A characteristic of honour killings is that the accused has no right of defence. There is no need to prove guilt — the accusation alone is enough to bring dishonour that can only be removed by execution. 

According to UNICEF, some 5,000 brides in India are killed annually because their dowries are too small. In Latin America, when women are murdered in “crimes of passion,” it often results in a lesser penalty for their killers compared to other murders. 

The UN’s Human Rights Commission has recorded “honour killings” in Britain, Canada, the U.S., throughout Europe, Bangladesh, Ecuador, Brazil, Egypt, Italy, Morocco, Sweden, Turkey, Uganda. 

In some countries, honour killing is a cultural institution — Iran, Afghanistan, parts of Pakistan (where 1,000 women a year are victims). 

It’s difficult to determine the number of honour killings, since they can be disguised and the community often closes ranks. In India, young women who have supposedly dishonoured their family have been set on fire. 

In theory, honour killings also apply to men, but are much more rare. In sexual offences, women are usually blamed for tempting men, or provoking their illicit sexual behaviour. 

Strangely, perhaps, it is often women themselves who justify honour killings. Similarly, some defend the burka or hijab as a matter of choice, and not as a symbol of subservience or male dominance. 

If the murders of the four women in the submerged car in the Rideau Canal, which shocked the nation, were indeed honour killings, they are neither unique nor unusual among those familiar with the despicable practice, which shows few signs of being curtailed.


----------



## templeton peck (6 Aug 2009)

Are we fighting and dying in Afghanistan in order to protect these people and their culture? We already know that young men handed over to Afg. authorities are routinely raped, the voting is rigged, and women still are property of men regardless of Taliban influence, so what are we really doing there? All these people know is death - to hell with them.


----------



## 1feral1 (7 Aug 2009)

templeton peck said:
			
		

> Are we fighting and dying in Afghanistan in order to protect these people and their culture? We already know that young men handed over to Afg. authorities are routinely raped, the voting is rigged, and women still are property of men regardless of Taliban influence, so what are we really doing there? All these people know is death - to hell with them.



.....and what do yu suggest?

OWDU


----------



## Foxhound (7 Aug 2009)

templeton peck said:
			
		

> All these people know is death - to hell with them.



Which "these people"?


----------



## templeton peck (10 Aug 2009)

Overwatch Downunder said:
			
		

> .....and what do yu suggest?
> 
> OWDU


Well, how about not meddeling in their business for a start? How arrogant to think we can change them in the first place.


----------



## Fishbone Jones (10 Aug 2009)

templeton peck said:
			
		

> Well, how about not meddling in their business for a start? How arrogant to think we can change them in the first place.

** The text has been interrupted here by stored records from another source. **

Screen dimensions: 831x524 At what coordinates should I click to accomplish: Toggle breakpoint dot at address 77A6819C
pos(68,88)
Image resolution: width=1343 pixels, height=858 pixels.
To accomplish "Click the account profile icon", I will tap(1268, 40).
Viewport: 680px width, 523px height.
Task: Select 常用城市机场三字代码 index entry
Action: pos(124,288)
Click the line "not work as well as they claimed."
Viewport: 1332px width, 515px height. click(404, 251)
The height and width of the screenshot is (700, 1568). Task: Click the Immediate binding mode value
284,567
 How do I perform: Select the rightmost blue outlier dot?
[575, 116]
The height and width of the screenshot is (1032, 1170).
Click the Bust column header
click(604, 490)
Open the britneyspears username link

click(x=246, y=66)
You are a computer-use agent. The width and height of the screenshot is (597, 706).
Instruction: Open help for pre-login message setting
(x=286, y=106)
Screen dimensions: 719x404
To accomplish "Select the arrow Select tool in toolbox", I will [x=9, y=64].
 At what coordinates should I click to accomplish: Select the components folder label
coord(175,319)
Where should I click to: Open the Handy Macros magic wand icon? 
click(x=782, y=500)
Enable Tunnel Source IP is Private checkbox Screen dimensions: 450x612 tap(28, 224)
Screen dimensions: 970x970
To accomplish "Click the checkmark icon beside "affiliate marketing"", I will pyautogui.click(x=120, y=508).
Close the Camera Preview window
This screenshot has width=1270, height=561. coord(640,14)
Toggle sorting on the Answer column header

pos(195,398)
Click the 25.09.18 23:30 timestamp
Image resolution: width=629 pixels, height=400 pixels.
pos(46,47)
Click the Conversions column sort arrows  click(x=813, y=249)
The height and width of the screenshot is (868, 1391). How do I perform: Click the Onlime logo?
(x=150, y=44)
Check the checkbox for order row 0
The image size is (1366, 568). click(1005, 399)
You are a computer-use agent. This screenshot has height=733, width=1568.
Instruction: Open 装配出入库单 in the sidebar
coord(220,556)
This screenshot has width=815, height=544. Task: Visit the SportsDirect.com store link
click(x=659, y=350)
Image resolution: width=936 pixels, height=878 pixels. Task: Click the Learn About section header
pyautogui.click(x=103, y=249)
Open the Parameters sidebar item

So, we should stand idly by while women and children are killed, maimed and their human rights denied while being treated as slaves by uneducated religious cultural fanatics? How arrogant of you, to think that you hold such a position in the world society, that you can ignore human suffering, but I see your signature line sums you up pretty well.

Sorry, the sky is blue in the world I inhabit, and if, as your profile suggests, you are in the recruiting phase, you best read this lesson On Sheep, Wolves and Sheepdogs before you engage, with us, in this honourable profession of ours.


----------



## 1feral1 (10 Aug 2009)

templeton peck said:
			
		

> Well, how about not meddeling in their business for a start? How arrogant to think we can change them in the first place.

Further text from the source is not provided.